In 1695, after the death of Giovanni Paolo Colonna – Maestro di Cappella from 1674 – the orchestra of S. Petronio was dissolved because of financial problems. Giuseppe decided then to look for new positions and new challenges and he embarked on a special tour that gave him notoriety and fame all over Europe.
He moved firstly to Vienna at the court of Leopold I, with whom he had already had contact in the years before – supposedly through Giovanni Paolo Colonna, who was asked between 1686 and 1692 to send to the Austrian court several sacred compositions (83 compositions by Colonna are still kept in the Österreichische Nationalbibliothek in Vienna).
Torelli in fact, took part in a opera pastiche in 1694, performed in Milan, for the birthday of Leopold I: L'Arione. Recitatives and arias were entrusted to several composers and Torelli gave his contribution writing the music for two numbers – according to the libretto in which the name of the author is reported at the end of the arias: “Caro nume infido core” and “Mortali fuggite” for the character of Scilla, interpreted by the Bolognese singer Caterina Battaglia.
In 1696 Giuseppe followed his colleague Francesco Antonio Pistocchi – famous castrato, serving until that time at the court of Parma – to Ansbach, where Pistocchi was appointed Kapellmeister and Torelli Konzertmeister.
As Michael Talbot writes: “This transalpine period greatly increased his reputation as a composer, solo violinist and teacher. His influence on German musicians was considerable, and of his pupils being Johann Georg Pisendel (1687-1755), the later Konzertmeister at Dresden.9”
In May 1697 both Torelli and Pistocchi went to Berlin at the request of the Electress Sophia Charlotte, to whom in 1698 Torelli dedicated his Concerti Musicali op. 6 printed in Augusta by Lorenz Kroniger. After the Berlin visit they both went back to Ansbach, as the notice of the performance in 1697 of Pistocchi's Narciso, led by Torelli, testifies.
Giuseppe, who was earning a considerable reputation as a composer, decided then to go to the European capital of music printing: Amsterdam. The presence of the Veronese Maestro in the Netherlands is attested by Johann Gottfried Walther in his Musicalisches Lexikon (1732)10 and confirmed by the poem written by Cornelis Sweert and edited in the same year of his visit in the low lands:
Dank aan Joseph Torelli, Eersteling der Italiaansche violisten, Als hy my de eer vergunde van hem te hooren speelen.

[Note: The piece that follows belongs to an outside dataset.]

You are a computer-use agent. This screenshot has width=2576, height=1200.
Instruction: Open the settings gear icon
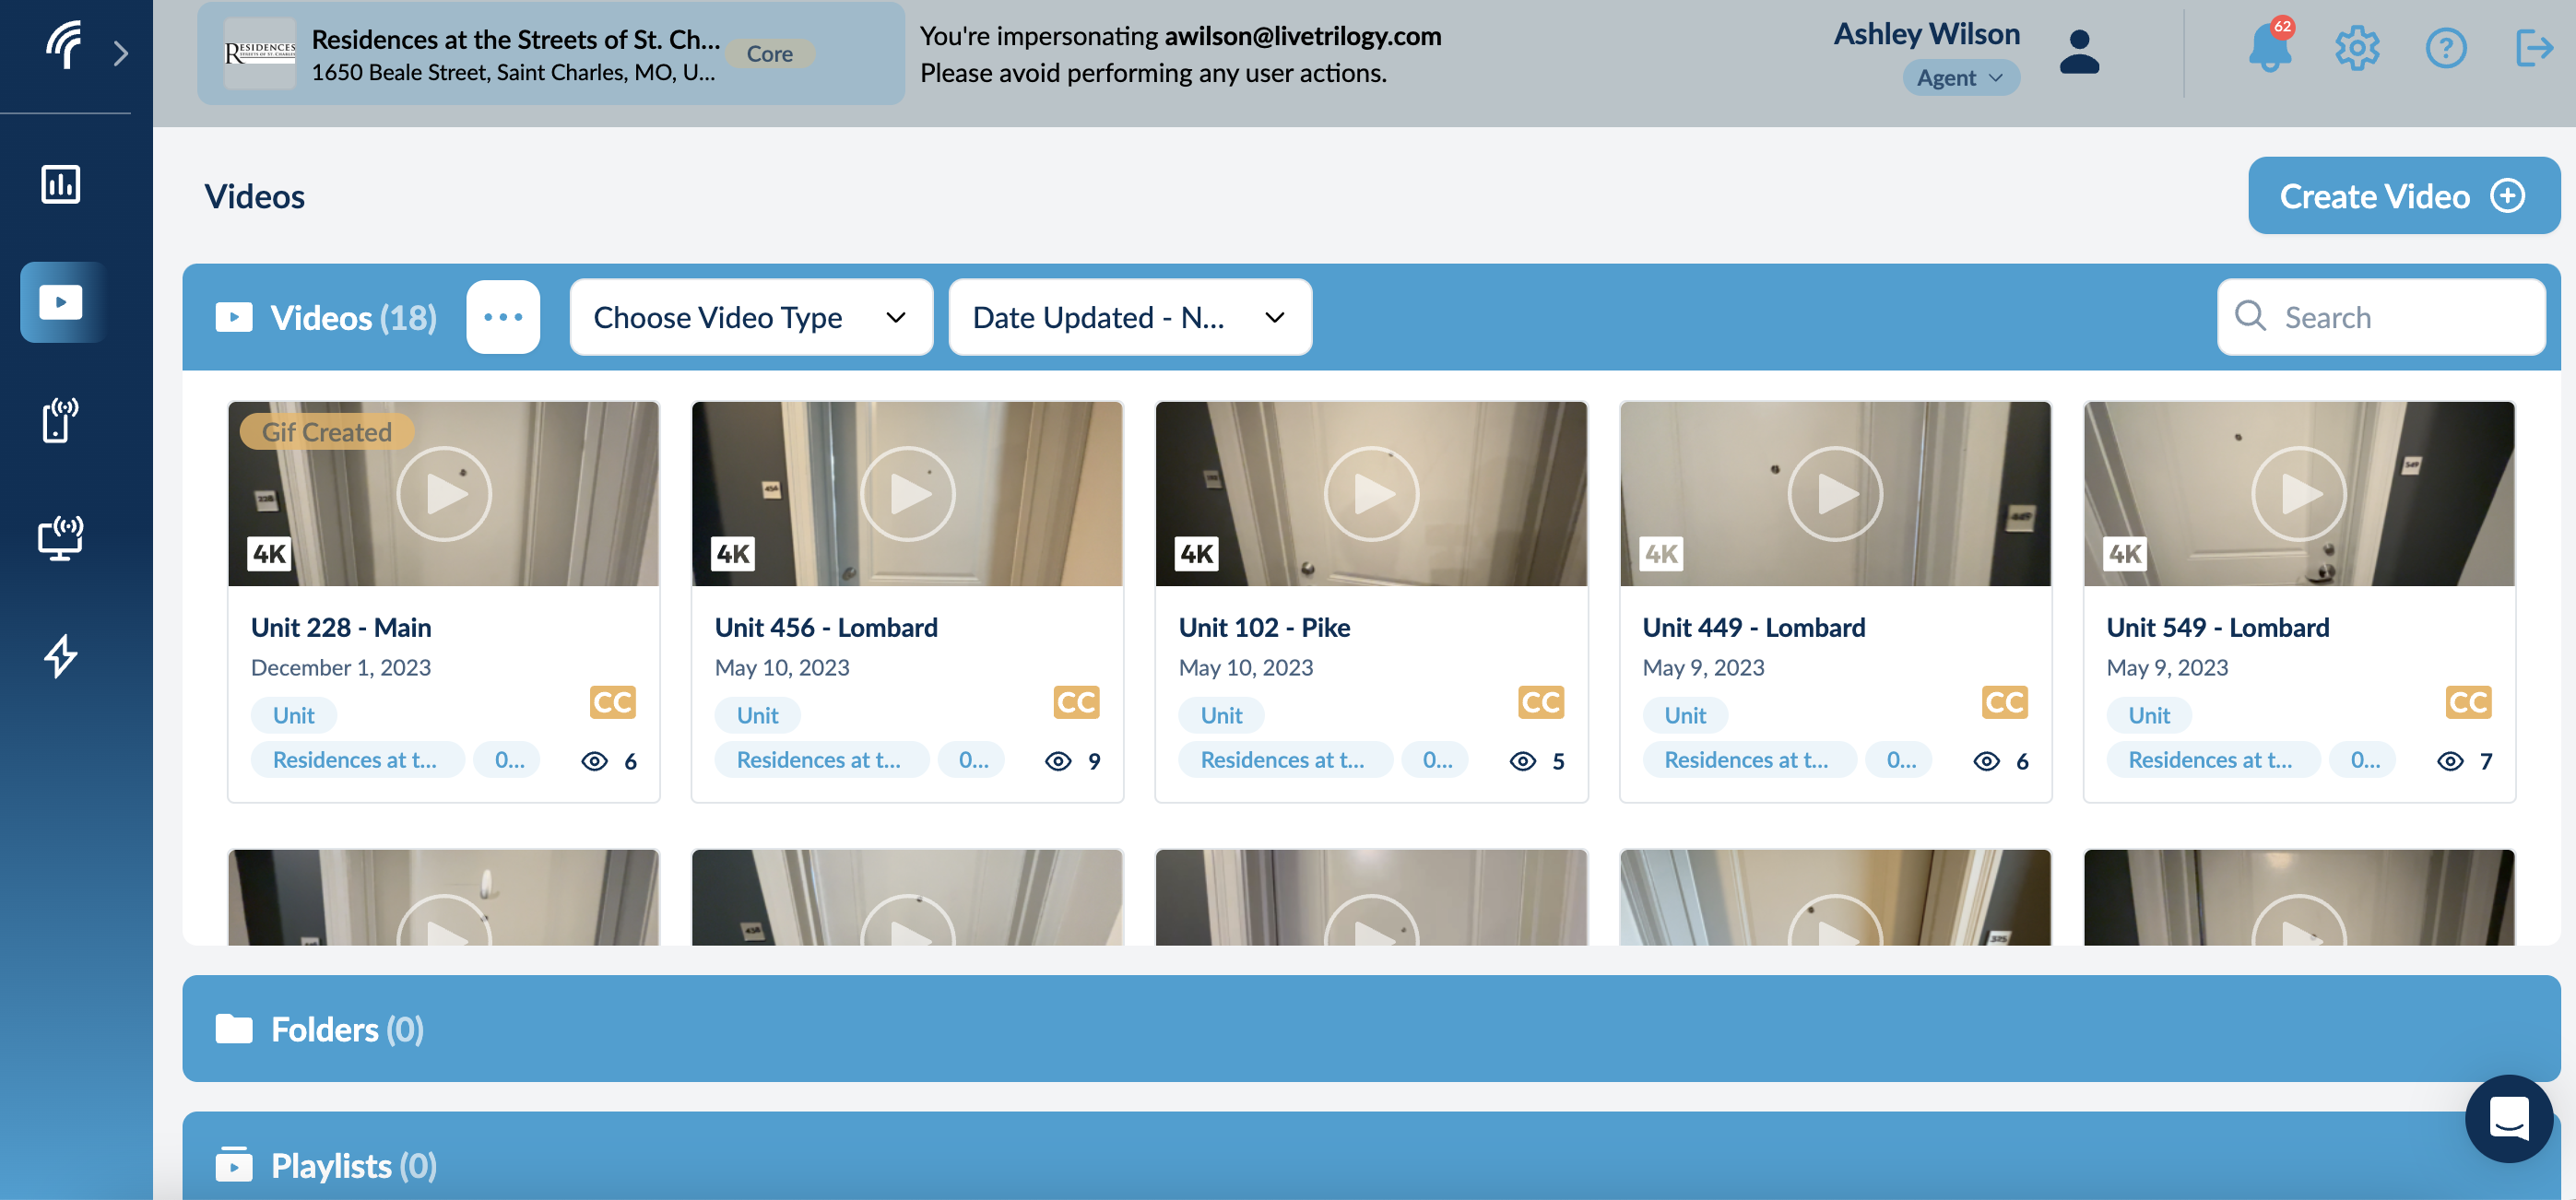click(2357, 48)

Torelli, die ons Land vereert door uwe kunst, en die de herten weet te winnen ed degunst van Groote en Kleenen, als gy door aantreklyk speelen, het aldersteenigst hert weet lieselyk testreelen.
Orpheus Torelli temt het volk in 't hof en 't veld, terwyl de heusheid steeds zyn groote kunst verzelt.
[Thanks to Giuseppe Torelli, first amongst the Italian violinists, for having gave me the honor of hearing him play.
Torelli, who honors our land through his gift, and who knows how to win the hearts and the favor of greats and little, with his attractive playing.
Orpheus Torelli tames the people in the court and the field, while at the same time politeness accompanies his great art.]11
In 1698 three collections were printed by Estienne Roger, the well-known editor in Amsterdam: a new edition of Torelli's op. 6, his Capricci musicali per Camera à Violino e Viola Overo Arcileuto op. 7 (which is unfortunatly lost) and the Scherzi musicali by Pistocchi (Cantatas à voce sola), who was probably travelling together with Torelli.
In 1699, together with Pistocchi, Torelli went back to Vienna, where he lived for the following two years at the Imperial court.
From a letter, sent from Vienna by Pistocchi to Giacomo Antonio Perti on the 27th of March 170012, is known that Torelli got a commission from the Emperor Leopold I to write an Oratorio: L'Adamo scacciato dal Paradiso, which was acclaimed with great success by the Emperor himself and by the musical environment. Pistocchi describes it in his letter: “vago come una primavera, virtuosamente scritto, modesto e devoto” [desirable like the spring, virtuously written, modest and devout]. From the same letter we also know that Giuseppe was the intermediary for the commission of two paintings to his brother Felice.